Of course, you can also check for a value being less than another value with '<', or equal to another value with '=='.  You can get quickly more complex if you wish:

if ( value1 * 3 < value2 / 2 ) {

Is a perfectly valid expression.  Of course, you'd have to work out what values will do what, but it's not too conceptually difficult to understand that this will pass if value1 is 1 and value2 is 36, but fail if value1 is 1 and value2 is 2.

Boolean expressions can also be subjected to boolean operators, to evaluate more complex conditions.  For instance, let's say you've offering a discount to people who have been customers longer than five years AND have total orders of more than 1,000 dollars.  While you could write that as nested if statements:

if ( yearsAsCustomer > 5 ) {
    if ( totalOrders > 1000 ) {
        discountPercent = 1;
    }
}

(Note, I never said it was a GOOD discount)

You can simplify this to:

if ( yearsAsCustomer > 5 && totalOrders > 1000 ) {
    discountPercent = 1;
}

The '&&' operator joins two boolean values into one, and gives back true if and only if both of the values are true.

Boolean logic is generally summed up in a table like this:


OperatorValue1Value2Result
&&truetruetrue
&&falsetruefalse
&&truefalsefalse
&&falsefalsefalse


Note that last line:  && does NOT a check that both values are the same, it wants both values to be true before it gives up a true value.

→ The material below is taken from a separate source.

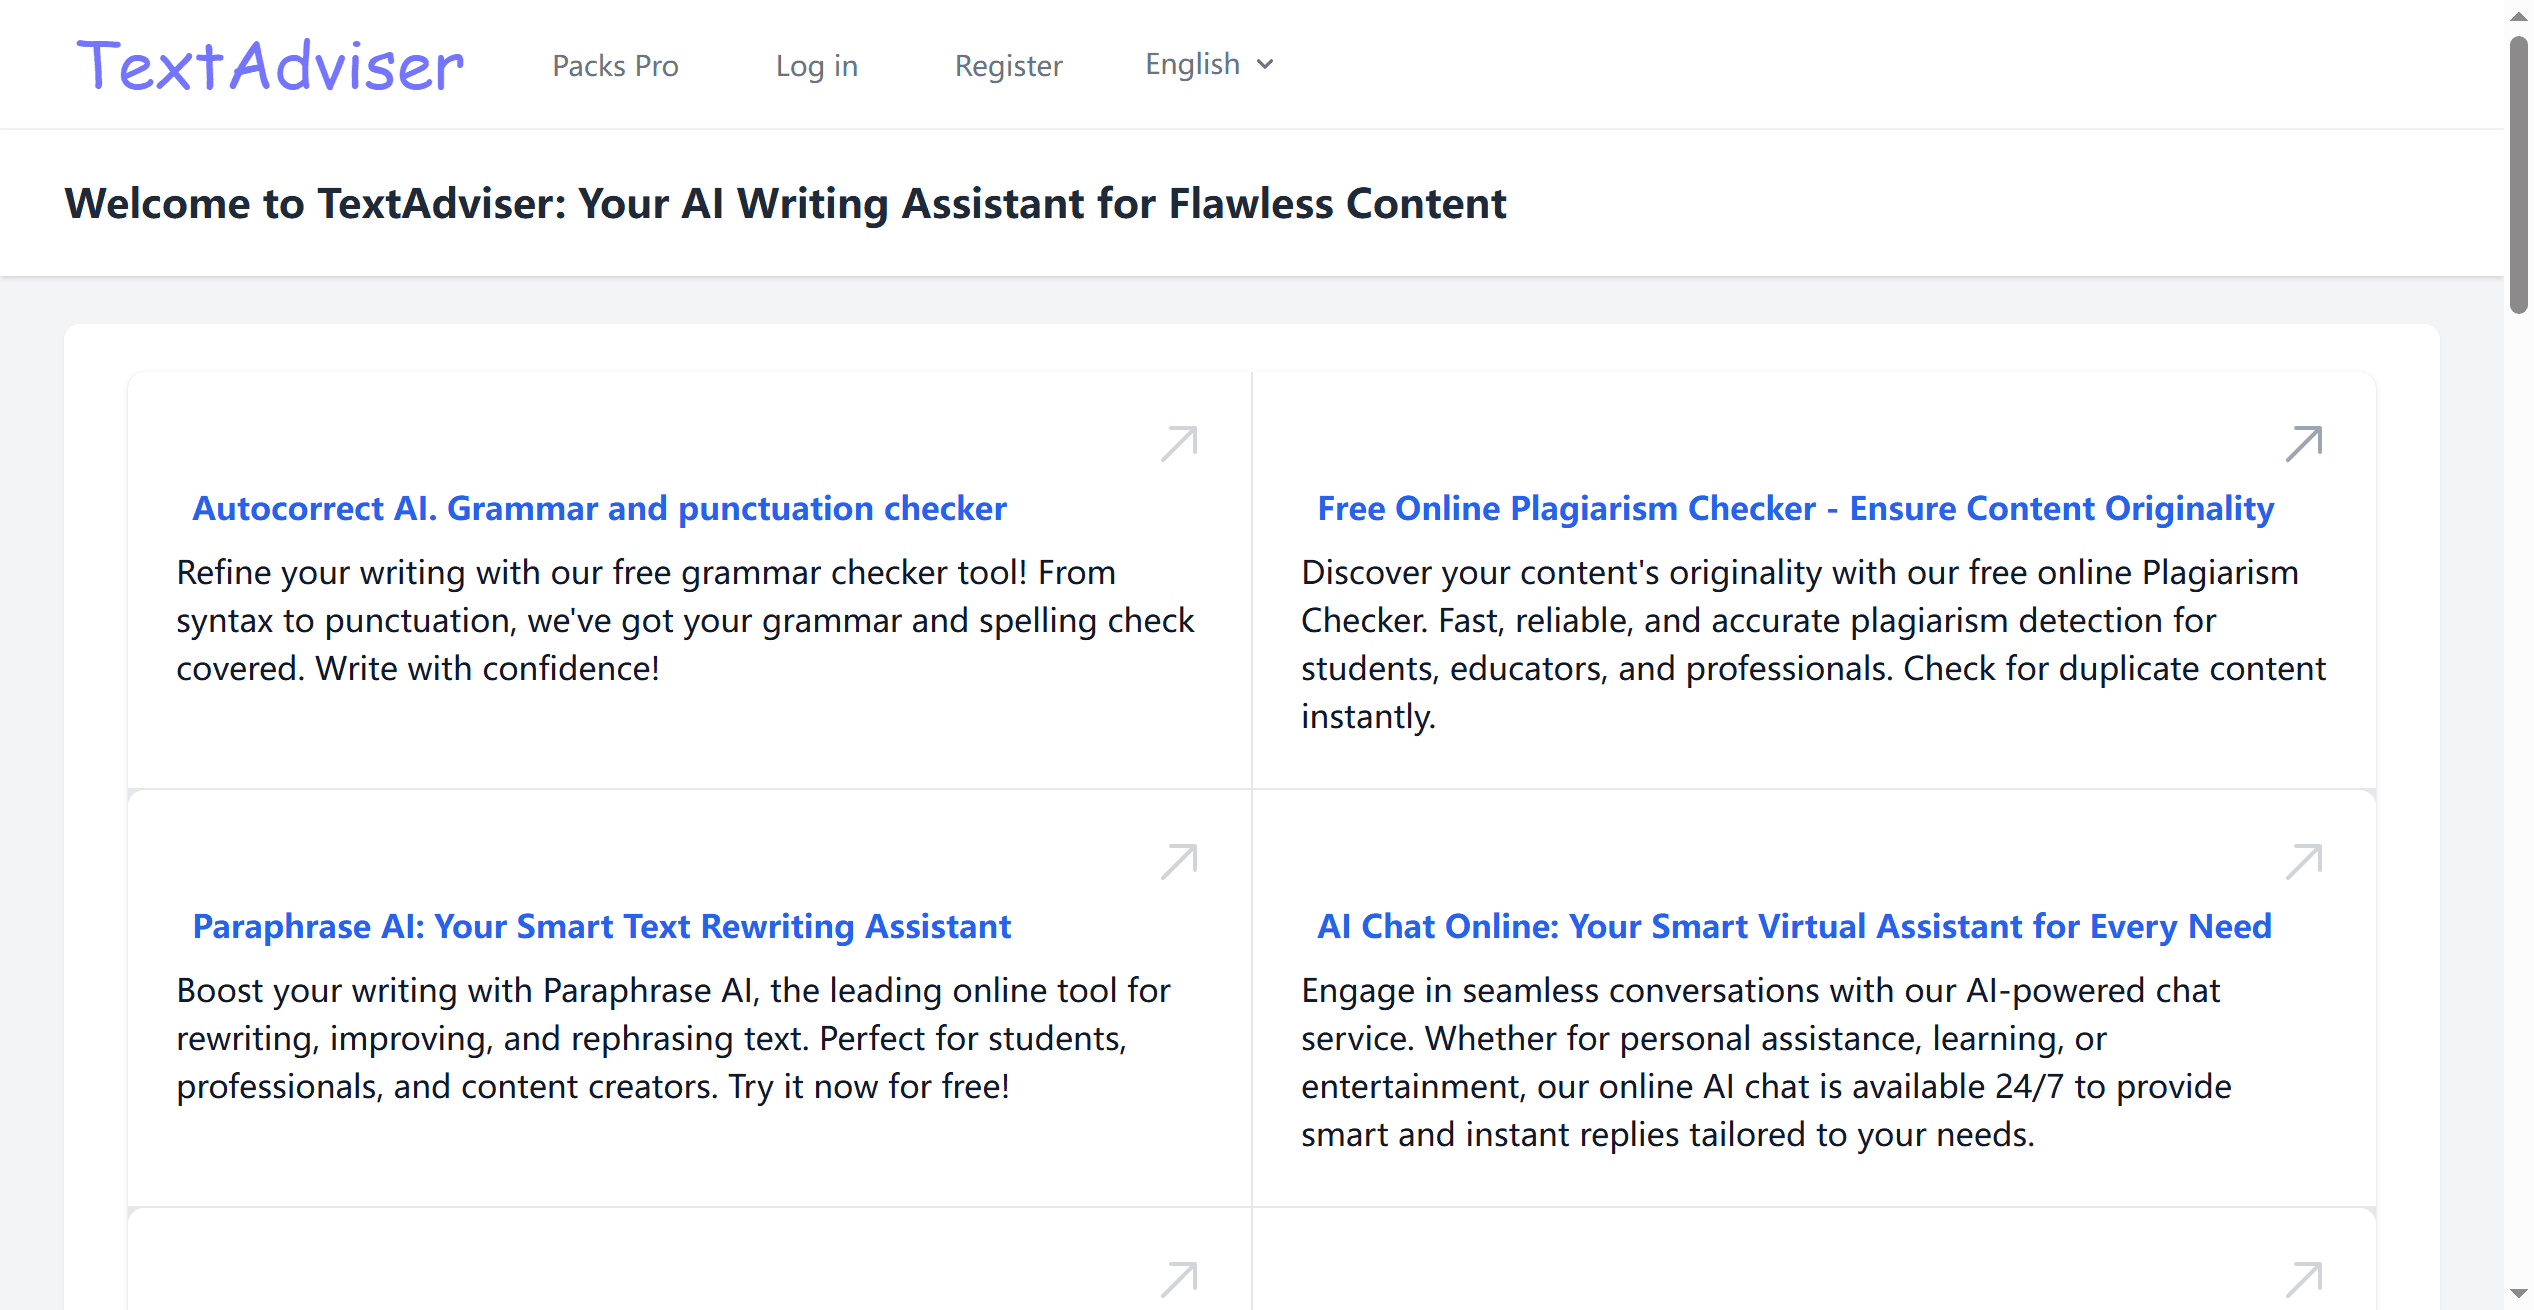
Task: Click arrow icon on bottom-left partial card
Action: coord(1179,1280)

The other operators are OR (||) and EQUALS (==).


OperatorValue1Value2Result
||truetruetrue
||falsetruetrue
||truefalsetrue
||falsefalsefalse

The OR operator is friendly.  As long as one of the operands is true, it gives you true.

OperatorValue1Value2Result
==truetruetrue
==falsetruefalse
==truefalsefalse
==falsefalsetrue
I think this one should be rather easy to understand.  If both operands have the same value, you get back that value.  Equals is a bit of a special case though, because you can use it with non-boolean operands as well.   (5 == 5) evaluates to true, as does (true == true).

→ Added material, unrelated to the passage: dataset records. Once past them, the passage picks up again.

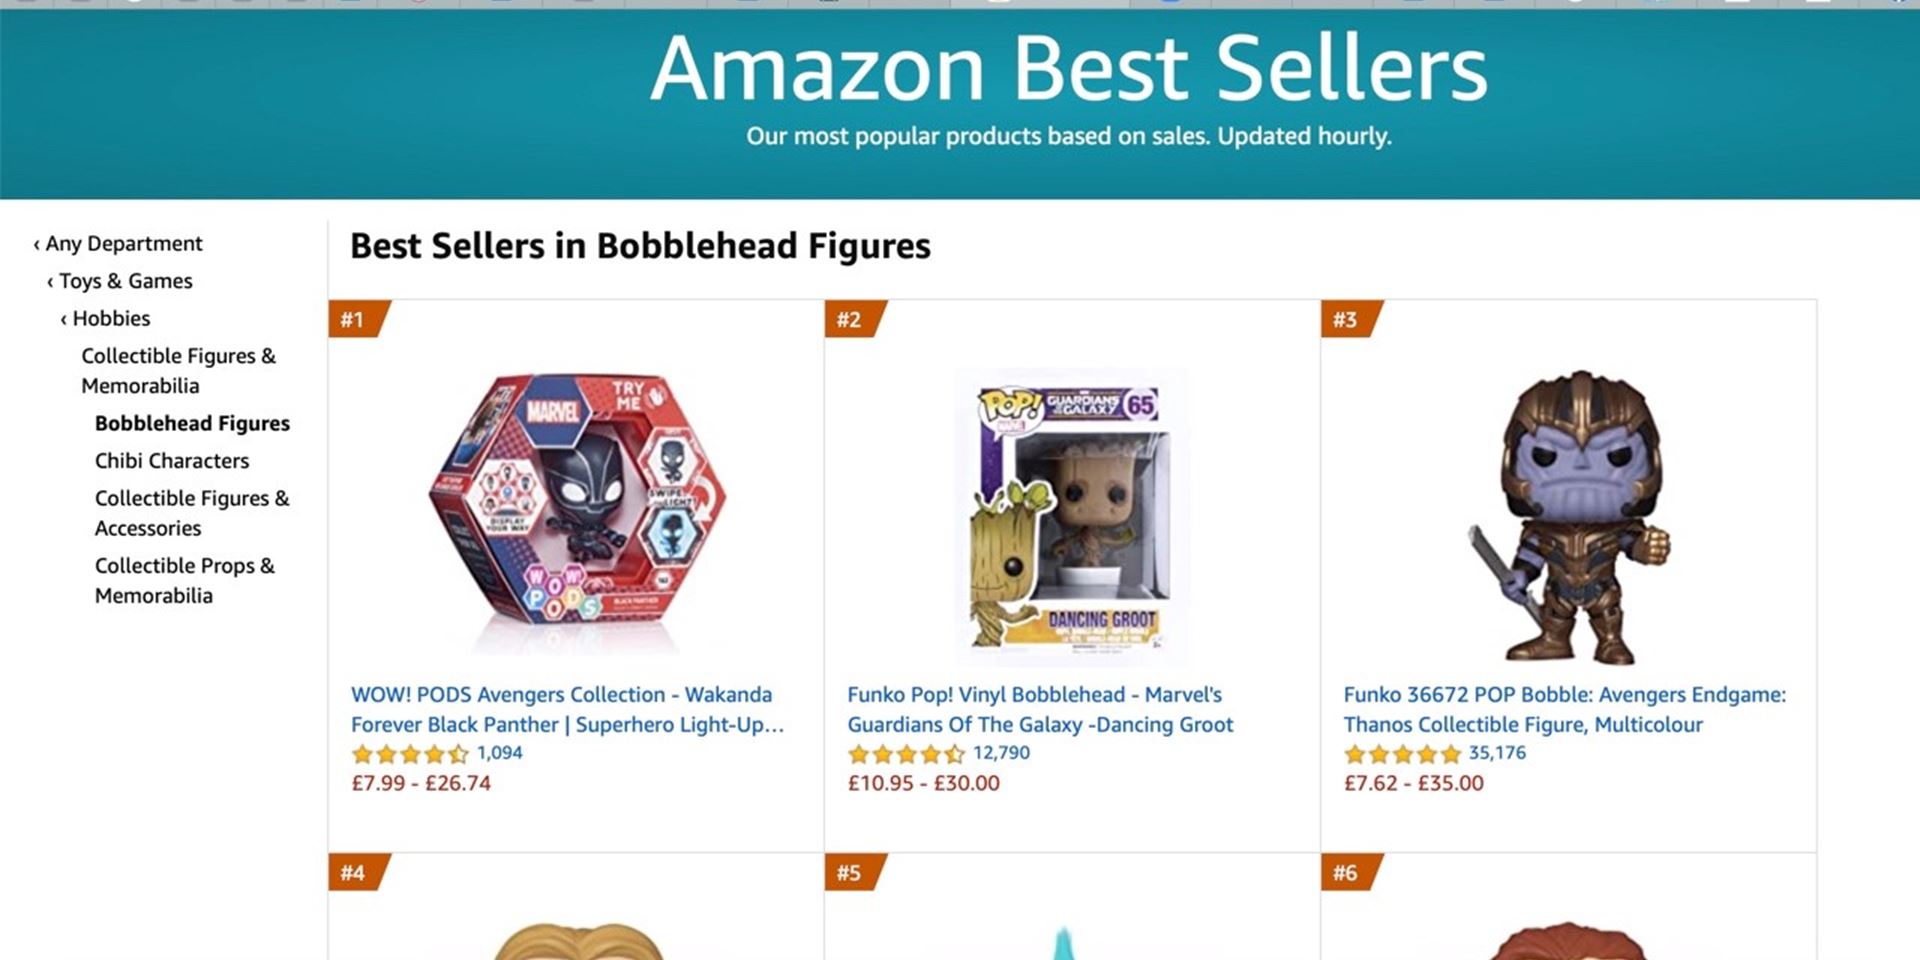Open 35,176 reviews for Thanos figure
Image resolution: width=1920 pixels, height=960 pixels.
click(x=1497, y=753)
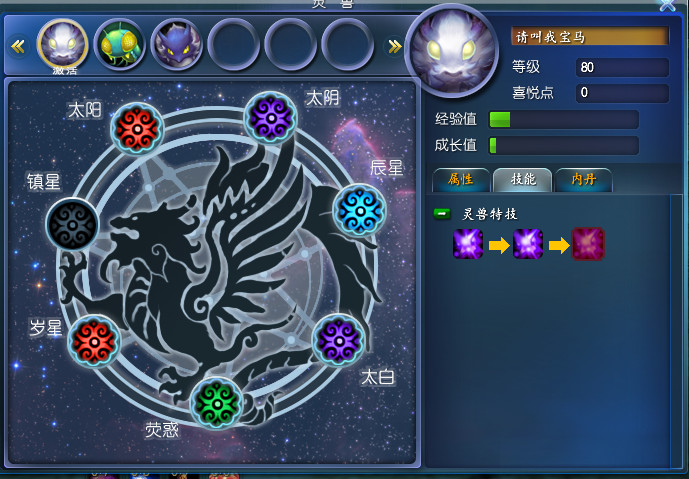
Task: Show the previous spirit beasts with left arrows
Action: [x=18, y=46]
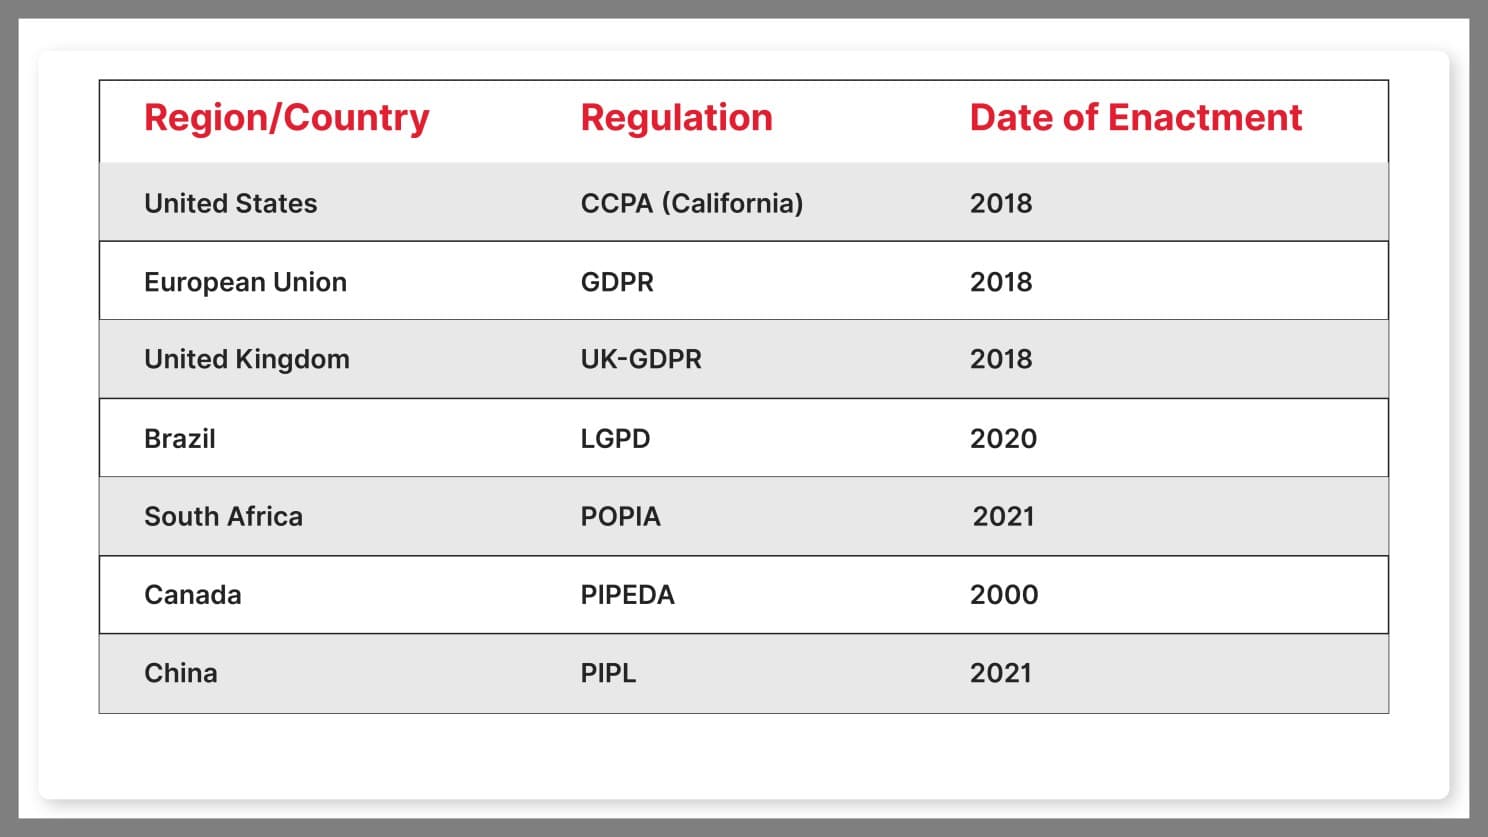Select the Date of Enactment header

(x=1135, y=118)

So technically, you can do this (although my compiler warns me that I'm being silly when I do it, it reluctantly compiles and this can be run:

if ((5==5) == (true == true)) {
    System.out.println("Imagine that");
}

Note my use of parentheses to prioritize expressions.  I wanted to be absolutely sure that 5==5 and true == true both evaluated first, and I didn't want it to look like I was comparing 5 == true.  Now, the compiler follows standard rules for prioritizing mathematical operations, but extra parentheses can be very useful for we poor humans.

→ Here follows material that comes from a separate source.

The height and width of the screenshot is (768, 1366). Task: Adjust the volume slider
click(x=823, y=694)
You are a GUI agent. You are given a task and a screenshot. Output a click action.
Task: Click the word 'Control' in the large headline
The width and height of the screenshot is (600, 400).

Expressions with booleans can be nested arbitrarily deep, although once you've got more than a few terms, they can be a bit difficult to work out.  Try to always give some thought to the next poor sod who has to modify your code, especially if that poor sod might be you again.

if ((isACustomer && (years > 10 || (years > 5 && sales > 1000))) || runningSpecialIncentives) {

Might be logically correct, and work just fine.  But do you want to add another condition to it first thing in the morning before you've had a cup of coffee?  Do you want to test it when someone is breathing down your neck?  This is probably a candidate for breaking up.  You can always create new booleans to act as placeholders:

boolean meetsQuotas = years > 10 || (years > 5 && sales > 1000);

Which would give the more readable:

if ((isACustomer && meetsQuotas) || runningSpecialIncentives ) {

Not only is it more readable as code, it almost makes sense as English.

The final boolean operator is !

No, that wasn't an expression of surprise.  The exclamation point is the 'NOT' operator.  It turns around the sense of any boolean expression, turning true into false and false into true.  Unlike the others I discussed above, which are binary operators (they work with two values), ! is a unary operator.  

!false == true

and

!true == false

So you can write:

if ( ! meetsQuotas && specialIncentives ) {
    System.out.println("We're giving a discount due to the special incentives program, but this guy is a cheapskate.");

That's about all I have to say about booleans for now.  Learn them, use them, love them.